Nada como acabar o ano se sentindo para baixo, certo? 

A Netflix enfim liberou a quarta temporada de Black Mirror, série de antologia de Charlie Brooker que veio a se tornar uma das produções mais adoradas e comentadas da atualidade. Por muito tempo se comparou o trabalho do britânico vencedor do Emmy com a impecável Além da Imaginação, de Rod Serling, no que diz respeito ao conceito de antologias e o teste dos limites da condição humana.

Dito isso, vamos à análise dos novos episódios de Black Mirror!

USS Callister

O ano de 2017 foi bastante significativo para Star Trek, ou Jornada nas Estrelas. O universo criado por Gene Roddenberry ganhou basicamente duas séries – uma oficial, Discovery, e outra, The Orville, que basicamente segue a mesma ideia do seriado sessentista estrelado por William Shatner e Leonard Nimoy.

Aproveitando, certamente, desse novo sopro de ar na franquia, eis que Black Mirror nos entrega um capítulo que utiliza como temática a ficção científica espacial que costumamos ver em Star Trek – não se trata bem de algo passado nesse universo, mas claramente a Netflix fez uso da ideia para atrair os fãs da longeva criação de Roddenberry, especialmente quando, no mesmo ano, foi distribuída pelo canal de streaming, Discovery.

Naturalmente que, tratando-se da série de Charlie Brooker, nada seria tão simples. Essa releitura tecnológica de Além da Imaginação mantém seu foco no “lado negro da tecnologia” e apresenta um mundo no qual pessoas podem explorar o Espaço através de um jogo em realidade virtual, que materializa uma versão de si nesse universo digital. A trama gira em torno do programador desse game, Robert Daly (Jesse Plemons) mostrando o quanto ele não é valorizado dentro da empresa que ele fez crescer.
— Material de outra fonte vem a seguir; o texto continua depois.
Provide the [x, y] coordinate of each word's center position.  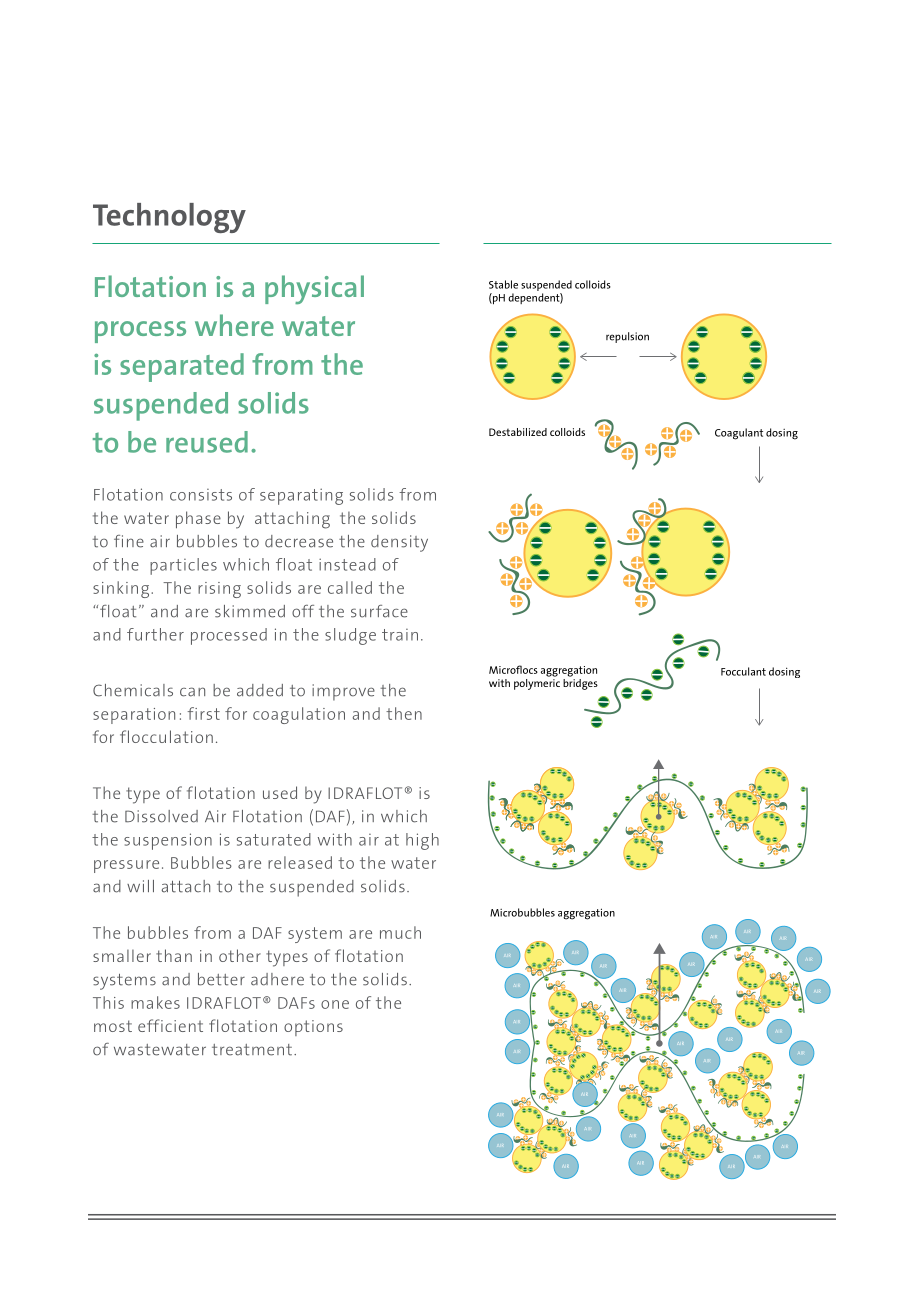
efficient [170, 1025]
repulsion [627, 337]
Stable [503, 284]
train [400, 635]
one [335, 1004]
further [155, 634]
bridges [580, 684]
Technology [169, 218]
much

O roteiro de William Bridges e Charlie Brooker, porém, subverte nossa expectativa ao transformar a vítima em vilão. Enquanto ele é praticamente ignorado em sua empresa – na sua residência ele criou uma versão offline desse mesmo jogo, tendo total controle sobre o que acontece ali dentro. Lá ele desconta suas frustrações em relação aos colegas do trabalho, materializando cópias de cada um deles dentro do mundo virtual, criando inteligências artificiais que sofrem, presas ali dentro, enquanto o programador se comporta como um cruel deus para seu micro universo.

USS Callister, sem dúvidas, contava com muito potencial, podendo explorar a problemática envolvendo a inteligência artificial – pode ela ser considerada vida ou não? Além disso, claramente a trama poderia aproveitar todo o discurso de violência gera violência, lidando com o bullying indiretamente, já que Robert Daly somente é cruel porque outros foram cruéis com ele. Ao invés disso, o texto segue por vias maniqueístas, mesmo que quebre nossas expectativas. Tudo o que ele faz é construir – de maneira bastante superficial – seu vilão, colocando como heroína uma das inteligências artificiais presas no jogo.

De fato, todos os personagens apresentados nesse capítulo permanecem no raso. Bom exemplo disso é a protagonista, Nanette (Cristin Milioti), que somente sabemos que é uma programadora que admira Daly – além disso, nada é oferecido ao espectador. Os outros indivíduos em tela seguem pelo mesmo caminho, ou até pior, não há absolutamente nada que nos faça simpatizar com cada um deles a não ser o tratamento cruel que recebem do principal antagonista.

Não bastasse isso, ao lidar com o universo virtual, o roteiro se esquece quase que totalmente do mundo de fora – os personagens apresentados servem apenas para dar um contexto básico para aqueles que vemos dentro do game. Dito isso, conforme progredimos no capítulo, o mundo “real” é deixado de lado, como se, de fato, não importasse. Ao criar tal pressuposto, o roteiro torna insignificante as conquistas ali dentro, já que não afetam, de maneira alguma, a percepção das pessoas reais acerca da I.A. ou até mesmo a relação dos companheiros de trabalho de Daly com o programador chefe da empresa. Tudo, no fim, é mero entretenimento vazio.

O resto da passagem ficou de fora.